MUTFAKLARI YAZ MEVSİMİ DE KURTARMAYACAK
Bu yıl mutfakları yaz mevsimi de kurtaramayacak. Ucuz sebze, meyve artık hepten hayal oldu. TÜİK’in son açıkladığı makyajlı istatistiklere göre dahi, tarım ürünlerinde üretici fiyatları, Nisan’da sadece tek bir ayda yüzde 18 artmış, son bir yıldaki artış ise yüzde 119 artmış. Ama bugün millete yansıyan gıda enflasyonu yüzde 91. Yani heybede daha çok turp var. Maliyet enflasyonunda şampiyonluk, baklagiller, tahıllar gibi bitkisel ürünlerde. Buradaki fiyat artışları yüzde 191. Son bir yılda, DAP gübresi yüzde 205, ÜRE gübresi yüzde 293 zam gördü. Traktöre konacak mazotun fiyatı yüzde 240 arttı. Akaryakıta hala zam üstüne zam geliyor. Bugün İstanbul’da benzinin litresi 23 lira 86 kuruşa çıktı 24 liraya dayandı. Sadece çiftçi değil, besici ve süt üreticisi de zamların altında eziliyor. Besi yemi de, süt yemi de son bir yılda yüzde 134 zamlandı. Bugün bir litre sütün raftaki fiyatı 20 lirayı geçtiyse, çiftçi üretemez hale geldiyse, bir kilo kıyma 150 lirayı bulduysa, bunun hesabı, bakkaldan, kasaptan, esnaftan, tüccardan, manavdan, çiftçiden değil, çiftçiye kanunla vermeyi taahhüt ettiği desteğin, bugüne kadar yarısını bile vermeyen, yanlış politikalarıyla milli paramızı pul eden, Erdoğan Şahsım hükümetlerinden sorulmalıdır.
BUĞDAYDA TABAN FİYAT EN AZ 7,5 LİRA OLMALI
Mayıs ayının üçte ikisi geçti. Çukurova bölgesinde buğday hasadı başladı, başlayacak. Ama ortada buğday taban fiyatı yok. Geçtiğimiz yıl yaşadığımız sıkıntılar ortada. Bu hükümet çiftçiden buğdayın tonunu 2250 liraya satın aldı. Sonra o buğdayı alan aynı Toprak Mahsulleri Ofisi, aynı hükümet buğdayın tonunu dışarıdan 6700 liraya ithal etti. Kendi çiftçisine verdiğinin üç katını başka ülkelerin çiftçisine verdi. Bugün mevcut dolar kuruyla buğdayın ithal fiyatı 7140 lira. Çiftçimizin kazanması, borçlarını kapatıp, seneye de tarlasını ekebilmesi için, buğdayda taban fiyatı en az 7,5 lira olmalıdır. Artık hükümet eve deli; ele iyi olmayı bırakmalıdır. Ayrıca, kuru alanlarda üreticinin ekmeye devam edebilmesi için, bu arazilerde çiftçiye verilen prim diğer arazilerde verilenlerden çok daha yüksek olmalıdır.

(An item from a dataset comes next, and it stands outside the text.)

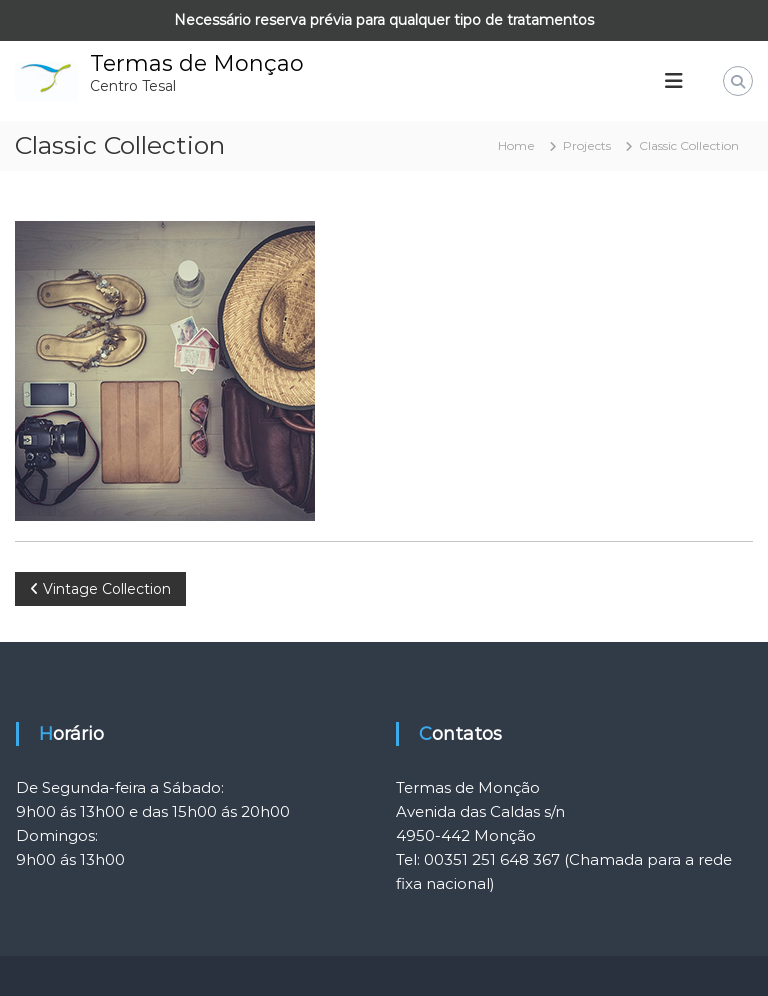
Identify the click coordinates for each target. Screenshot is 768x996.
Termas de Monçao (197, 63)
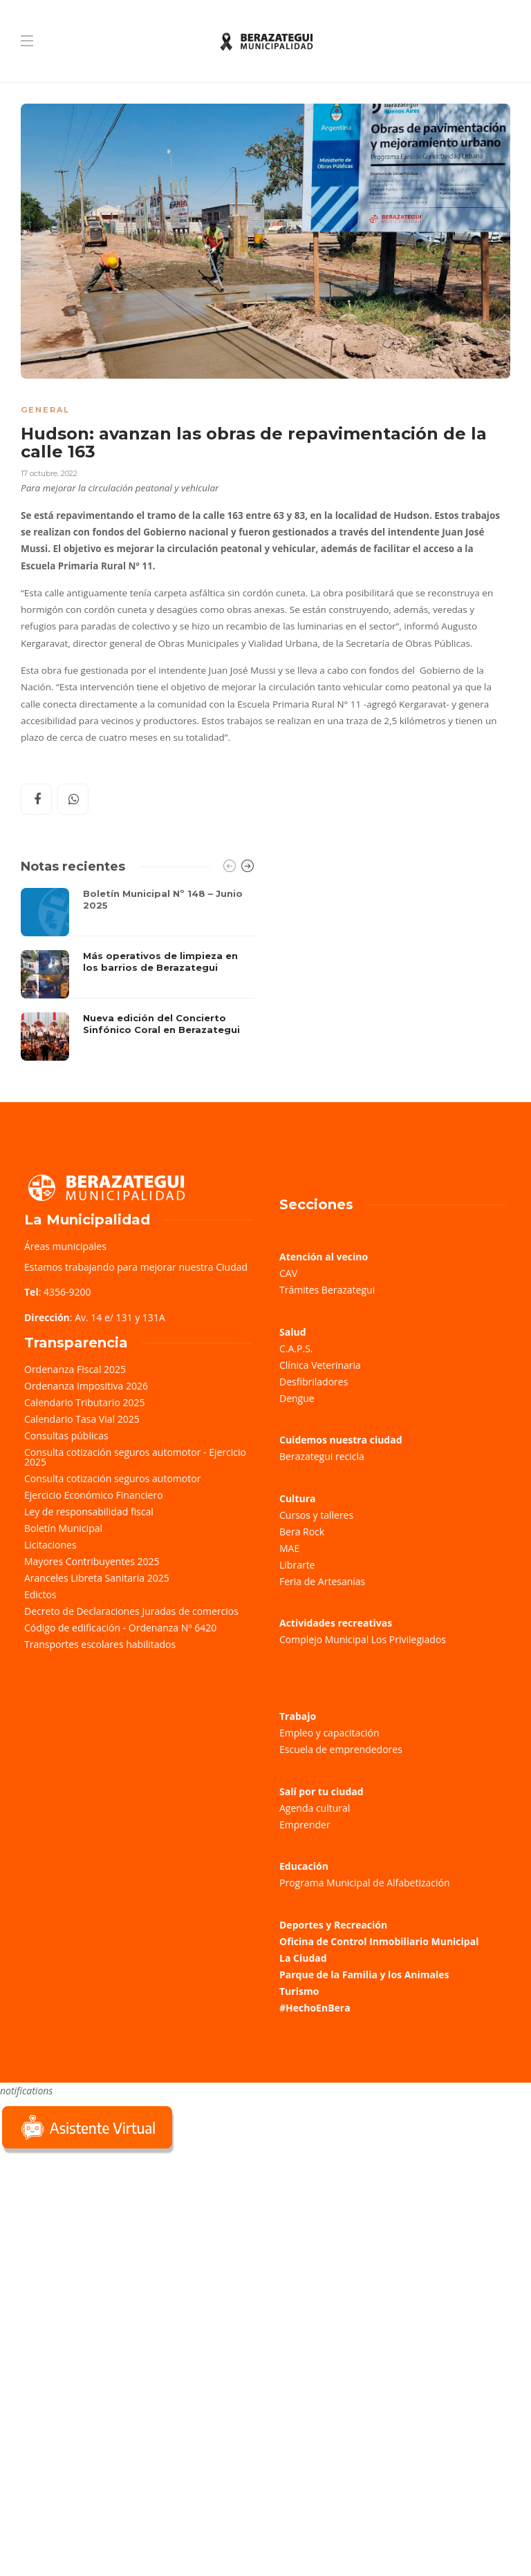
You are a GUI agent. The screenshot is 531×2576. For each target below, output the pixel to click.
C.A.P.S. (296, 1348)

ELİN ÇİFTÇİSİNİ DEĞİL, BU TOPRAKLARIN ÇİFTÇİSİNİ YAŞATIN
Çay üreticisine verdiğiniz taban fiyat maalesef tavan fiyat oldu. Özel fabrikalar yarı fiyatına çay alıyor. Biran önce çayda taban fiyatını gerçekten en düşük fiyat haline getirecek önlemleri alın. Bırakın el iyisi olmayı, bırakın başka ülkelerin çiftçisini sevindirmeyi, bu toprakların çiftçisini yaşatın.
KENDİ İNSANINA GADDAR, FAİZ LOBİSİNE MÜŞFİK
Biz Erdoğan Şahsım Hükümetine, boşuna el iyisi demiyoruz. Bunlar; kendi gencine, kendi esnafına, kendi çiftçisine, kendi emekçisine, kendi emeklisine olabildiğince gaddar. Elin gencine, elin çiftçisine, Londra’daki bir avuç faiz lobisine, beşli çetelerine de alabildiğine müşfik.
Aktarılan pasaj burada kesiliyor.